WHAT THIS EXERCISE ASKS
A – According to the architecture observations, at what point are cycles in the build graph detected?
B – Decide whether each statement agrees with the architecture observations, answering yes or no and quoting the deciding words: (i) Processors are given a mutable reference to the build graph in their discover() method. (ii) Duplicate inputs are caught when products are inserted into the graph. (iii) The entries are arranged in alphabetical order by title.

═════ SELECTED PASSAGE ═════

Architecture Observations

Observations about rsconstruct’s high-level structure — the shapes that determine how the system behaves when you try to change or extend it. Kept separate from suggestions.md (which is tactical features and bugs) because these are about how the code is put together, not about what it does.

Each entry has:

• A short title naming the pattern or tension.
• What the current code does.
• What that implies for changes / extensions / users.
• Load-bearing: how much of the system this shape dictates. High = touching it ripples everywhere. Low = localized quirk.

The entries are roughly ordered by how much they shape the rest of the codebase.

The central four

1. The graph is the universal coupling point

Every phase — discovery, analysis, classification, execution — reads and/or mutates the BuildGraph. Processors receive &mut BuildGraph in their discover() method and are trusted to add products correctly. There’s no invariant enforcement at insertion time: empty inputs are allowed, bad dep references are allowed, duplicate outputs are caught but duplicate inputs aren’t. Cycles are only detected during topological sort, late.

The graph’s shape also leaks into the executor: the executor knows about output_dirs (creators), variant (multi-format generators), config_hash (cache keys), and product IDs. Adding a new product category (say, a “phantom” product that exists for scheduling but produces no outputs) requires touching both graph and executor.

Implication: the graph is the lingua franca. Any architectural change that touches the product model — adding fields, changing what counts as a dependency, supporting alternate execution orders — ripples into every consumer. A healthy graph layer would have validation (reject ill-formed products at insertion), opaque access (consumers see a trait-shaped view, not the struct), and observer hooks (something watching mutations so --graph-stats and graph show don’t duplicate traversal logic).

═════ SUPPLIED RECORDS ═════

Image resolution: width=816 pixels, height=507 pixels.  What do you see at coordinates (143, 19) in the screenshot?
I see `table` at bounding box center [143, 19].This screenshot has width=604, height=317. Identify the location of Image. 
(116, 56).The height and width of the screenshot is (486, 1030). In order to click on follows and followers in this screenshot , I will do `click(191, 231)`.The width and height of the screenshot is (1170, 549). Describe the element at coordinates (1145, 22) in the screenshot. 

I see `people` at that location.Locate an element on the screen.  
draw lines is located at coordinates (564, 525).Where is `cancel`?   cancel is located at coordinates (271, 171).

═════
═════ SUPPLIED RECORDS ═════

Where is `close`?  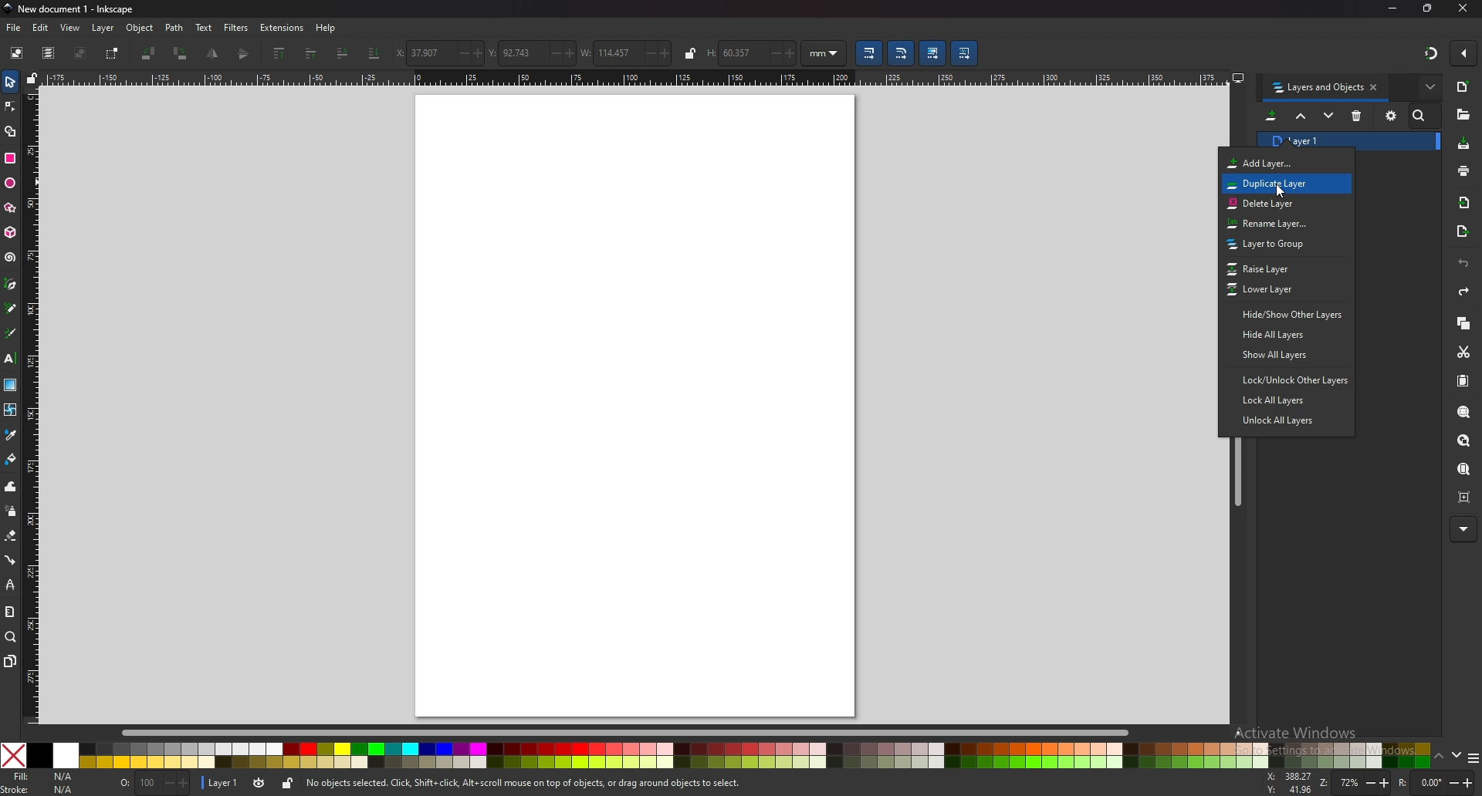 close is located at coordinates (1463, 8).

═════

RESULTS FOR EACH TASK
A – Cycles are detected only during topological sort, which happens late.

B –
(i) Yes: "Processors receive &mut BuildGraph in their discover() method"
(ii) No: "duplicate outputs are caught but duplicate inputs aren’t"
(iii) No: "The entries are roughly ordered by how much they shape the rest of the codebase."